An important additional issue to be considered in relation to this decision-making problem is a cognitive one. The planner evaluates the outcomes of the decisions they make based on their cognitive capacity for understanding what the future will be like. Research done through psychological experiments indicates that people are not always rational and consistent in evaluating and comparing different outcomes. Our capacity to think critically and analytically, while one of nature’s marvels, is occasionally hampered by the circumstances under which we make these judgments. For example, it so happens that when the same set of options is presented to a person in two different ways, the response in preferring one outcome to the other systematically differs. This is called the “framing effect” in behavioral psychology. For instance, presenting a patient with a treatment option in terms of its effectiveness results in responses that are different from when the same option is presented in terms of its failure. The question that arises is whether there is a way that the planner may overcome any cognitive hindrances in making retirement planning related decisions. I also attempt to address such issues in this research.

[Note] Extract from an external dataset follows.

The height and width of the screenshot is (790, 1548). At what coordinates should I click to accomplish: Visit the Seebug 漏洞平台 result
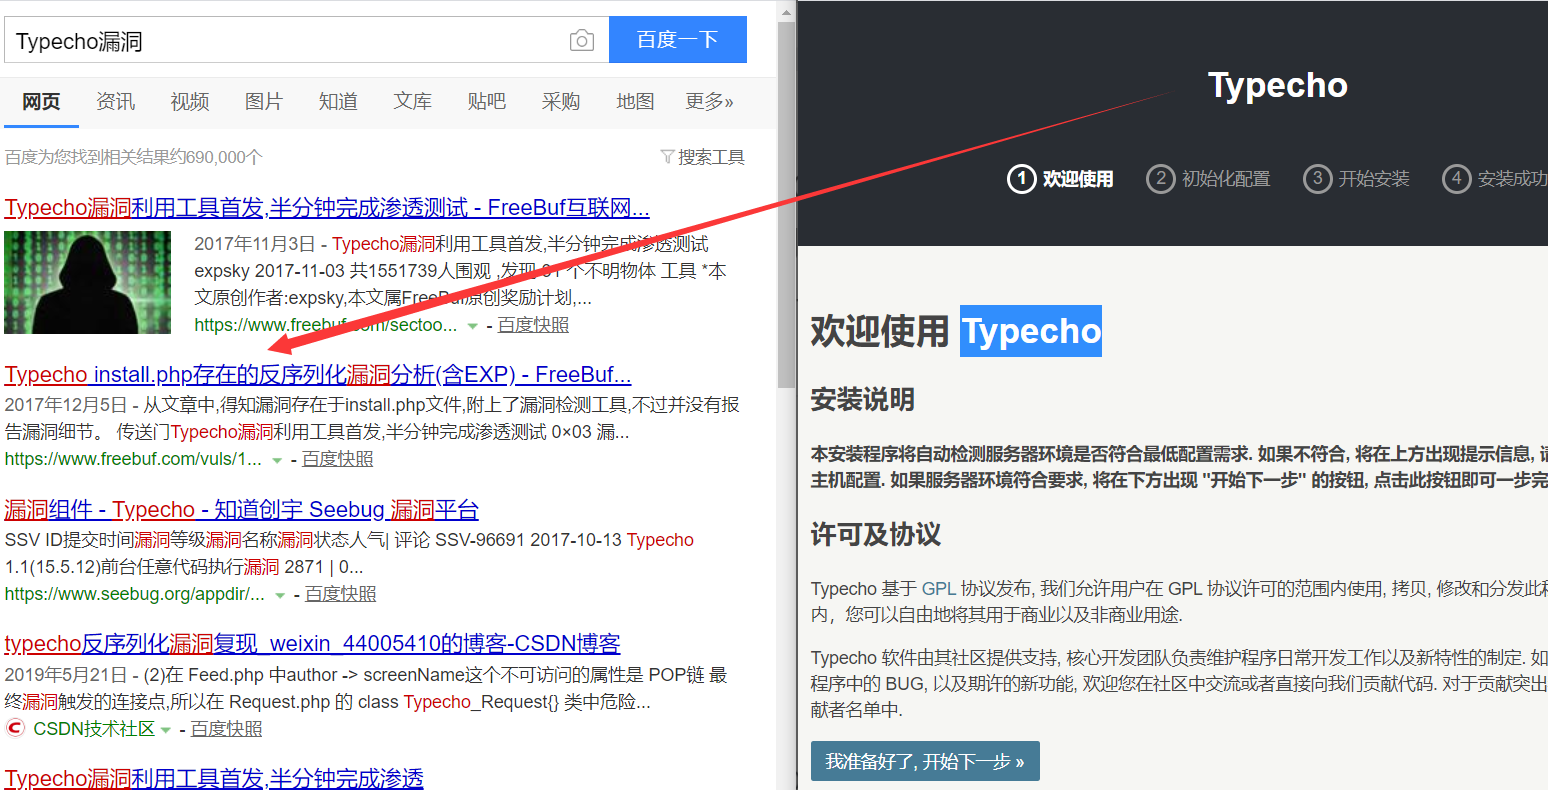(240, 510)
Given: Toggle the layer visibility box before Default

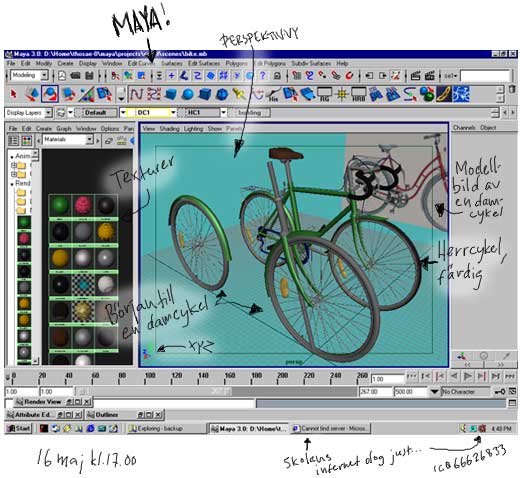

The framework for using this tool is as follows The planner, after a reasonable amount of interaction with the tool, comes up with a numerical representation of their value-system, for which the different potential outcomes of their decisions can be compared. For example, let’s assume that the result of the preliminary interaction with the tool reveals that the planner cares for the total amount of wealth saved at the time they retire. This wealth, denoted by “W,” is used to provide their living expenses after retirement. The quantity “W” is determined in terms of savings, investment decisions, insurance purchase decisions, etc. Through the preliminary interaction it is also inferred that the numerical representation of their value-system is best modeled as E[ln(W)], where E[.] is the expectation operator. This forms the objective of the mathematical program. Using the mathematical programming tool, it is possible to obtain the corresponding “best” decisions. If upon analysis of these decisions the planner (the person preparing for the future) observes some idiosyncrasies in the decisions recommended, the tool will provide the capability to make a more detailed analysis of the decisions and the underlying rules for comparing outcomes. This will give the planner an improved insight into their preferences. On the other hand, if the decisions recommended look reasonable, the planner will have solved a very important problem, not only by “soul-searching” and identifying their retirement objectives, but also by making good decisions that will help them meet their retirement goals; hopefully much better than they would otherwise have been met without undergoing a rigorous decision-making process.